--- start of Quoted passage ---

# First Trip



## Fire44 (Mar 6, 2005)

Well the Outback is loaded and hitched to the Suburban. We are leaving at 4 AM for our first true camping trip...First stop will be in SC and then on to FL.

I will post some photos after the first of April and to all the Mid Atlantic Outbackers': we are going to try and make it to the Rally on Friday or Saturday.









Again thanks to everybody that has answered my questions and helped us to get ready for this trip.









Talk to you all soon.
Gary


----------



## borntorv (Apr 13, 2004)

Gary,

Good luck on the trip. Hope it's a lot of fun. Let us all know how it turns out when you get back.


----------



## NDJollyMon (Aug 22, 2003)

Happy trippin'!


----------



## Fire44 (Mar 6, 2005)

Well we made it to NC on Sat nite and had to pack up in a driving rain storm. We had water to the bottom of the rims on the Suburban. About 30 miles down the road I remembered the lock and chock that I had used on the Outback....they work great...but in the rain I had forgetten to remove it...If any one sees it let me know!!!! Had one close call in the rain, ran into about 18" of standing water on I95 at about 45 mph...though I was going to have to stop for a change of pants.

FL has been great, spent 3 day in Universal Studios and had to leave when the lines got over the 100 minute mark. Moved on to New Smyrna Beach and when to the Cape Space Center today. Found a park that has free wireless internet and just had to post a update. Should be moving north in the morning...Daytona Beach for the day (they let you take campers on the beach, showers before we leave and steak sandwichs for lunch.

--- end of Quoted passage ---

• _Tasks_
1) Copy the camping trip thread word for word, starting at "## borntorv (Apr" and ending after "Happy trippin'!".
2) Write the next part of the camping trip thread, picking up after its last sentence.
The material that follows has no connection to the camping trip thread.

--- start of Data lines ---

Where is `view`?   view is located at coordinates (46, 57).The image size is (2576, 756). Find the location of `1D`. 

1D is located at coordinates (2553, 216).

--- end of Data lines ---

• _Responses to the exercise_
1)
## borntorv (Apr 13, 2004)

Gary,

Good luck on the trip. Hope it's a lot of fun. Let us all know how it turns out when you get back.


----------



## NDJollyMon (Aug 22, 2003)

Happy trippin'!

2)
We are planning at stop at Bethpage on Fri or Sat nite if all goes well.

Gary


----------



## mswalt (Sep 14, 2004)

Gary,

I sure wish I was with y'all on that trip. Have a great time.









Keep us posted on your fun.

Mark


----------



## Not Yet (Dec 13, 2004)

Gary,

Sounds like things are going great. I am glad you have not had to call - becasue that would mean something went wrong.







. Enjoy the beach an the drive north. action

Jared


----------



## Thor (Apr 7, 2004)

Gary

It sound like the rain hasn't stopped your fun sunny

At least you do not see any white stuff. Just looking out my window and it is white stuff is falling...well at lest i is not staying on the ground yet.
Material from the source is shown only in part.